* [To be done]:
Render every line of the entries below as a Markdown table with the columns Row and Line, numbering each row and omitting blank lines.

= = = = =

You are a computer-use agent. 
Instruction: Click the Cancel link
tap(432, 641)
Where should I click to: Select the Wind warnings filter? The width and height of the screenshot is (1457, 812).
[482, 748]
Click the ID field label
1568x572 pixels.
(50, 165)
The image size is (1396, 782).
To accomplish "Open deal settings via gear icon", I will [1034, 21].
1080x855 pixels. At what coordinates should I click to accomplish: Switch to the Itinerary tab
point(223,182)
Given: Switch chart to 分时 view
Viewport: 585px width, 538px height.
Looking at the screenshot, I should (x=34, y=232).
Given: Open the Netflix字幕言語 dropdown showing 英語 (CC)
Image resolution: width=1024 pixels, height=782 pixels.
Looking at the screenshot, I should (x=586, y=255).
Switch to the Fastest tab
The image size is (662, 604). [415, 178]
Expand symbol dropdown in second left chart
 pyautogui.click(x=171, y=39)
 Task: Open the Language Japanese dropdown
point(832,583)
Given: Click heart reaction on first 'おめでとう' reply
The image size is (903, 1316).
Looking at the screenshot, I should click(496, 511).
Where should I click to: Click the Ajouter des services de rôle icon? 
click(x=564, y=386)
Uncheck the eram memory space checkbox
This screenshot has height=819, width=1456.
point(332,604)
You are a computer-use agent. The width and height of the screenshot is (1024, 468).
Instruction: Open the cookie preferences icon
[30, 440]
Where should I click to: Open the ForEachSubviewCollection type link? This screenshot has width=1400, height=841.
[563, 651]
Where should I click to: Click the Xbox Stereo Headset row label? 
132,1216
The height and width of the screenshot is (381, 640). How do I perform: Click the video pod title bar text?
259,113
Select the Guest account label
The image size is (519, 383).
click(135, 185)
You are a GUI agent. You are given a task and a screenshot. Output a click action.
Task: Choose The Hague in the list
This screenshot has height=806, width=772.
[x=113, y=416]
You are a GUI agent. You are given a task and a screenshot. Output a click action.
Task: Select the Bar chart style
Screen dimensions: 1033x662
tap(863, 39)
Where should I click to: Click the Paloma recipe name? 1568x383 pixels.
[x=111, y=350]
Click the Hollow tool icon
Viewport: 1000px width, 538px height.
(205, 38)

= = = = =

* [Solution below]:
| Row | Line |
|---|---|
| 1 | You are a computer-use agent.  |
| 2 | Instruction: Click the Cancel link |
| 3 | tap(432, 641) |
| 4 | Where should I click to: Select the Wind warnings filter? The width and height of the screenshot is (1457, 812). |
| 5 | [482, 748] |
| 6 | Click the ID field label |
| 7 | 1568x572 pixels. |
| 8 | (50, 165) |
| 9 | The image size is (1396, 782). |
| 10 | To accomplish "Open deal settings via gear icon", I will [1034, 21]. |
| 11 | 1080x855 pixels. At what coordinates should I click to accomplish: Switch to the Itinerary tab |
| 12 | point(223,182) |
| 13 | Given: Switch chart to 分时 view |
| 14 | Viewport: 585px width, 538px height. |
| 15 | Looking at the screenshot, I should (x=34, y=232). |
| 16 | Given: Open the Netflix字幕言語 dropdown showing 英語 (CC) |
| 17 | Image resolution: width=1024 pixels, height=782 pixels. |
| 18 | Looking at the screenshot, I should (x=586, y=255). |
| 19 | Switch to the Fastest tab |
| 20 | The image size is (662, 604). [415, 178] |
| 21 | Expand symbol dropdown in second left chart |
| 22 |  pyautogui.click(x=171, y=39) |
| 23 |  Task: Open the Language Japanese dropdown |
| 24 | point(832,583) |
| 25 | Given: Click heart reaction on first 'おめでとう' reply |
| 26 | The image size is (903, 1316). |
| 27 | Looking at the screenshot, I should click(496, 511). |
| 28 | Where should I click to: Click the Ajouter des services de rôle icon?  |
| 29 | click(x=564, y=386) |
| 30 | Uncheck the eram memory space checkbox |
| 31 | This screenshot has height=819, width=1456. |
| 32 | point(332,604) |
| 33 | You are a computer-use agent. The width and height of the screenshot is (1024, 468). |
| 34 | Instruction: Open the cookie preferences icon |
| 35 | [30, 440] |
| 36 | Where should I click to: Open the ForEachSubviewCollection type link? This screenshot has width=1400, height=841. |
| 37 | [563, 651] |
| 38 | Where should I click to: Click the Xbox Stereo Headset row label?  |
| 39 | 132,1216 |
| 40 | The height and width of the screenshot is (381, 640). How do I perform: Click the video pod title bar text? |
| 41 | 259,113 |
| 42 | Select the Guest account label |
| 43 | The image size is (519, 383). |
| 44 | click(135, 185) |
| 45 | You are a GUI agent. You are given a task and a screenshot. Output a click action. |
| 46 | Task: Choose The Hague in the list |
| 47 | This screenshot has height=806, width=772. |
| 48 | [x=113, y=416] |
| 49 | You are a GUI agent. You are given a task and a screenshot. Output a click action. |
| 50 | Task: Select the Bar chart style |
| 51 | Screen dimensions: 1033x662 |
| 52 | tap(863, 39) |
| 53 | Where should I click to: Click the Paloma recipe name? 1568x383 pixels. |
| 54 | [x=111, y=350] |
| 55 | Click the Hollow tool icon |
| 56 | Viewport: 1000px width, 538px height. |
| 57 | (205, 38) |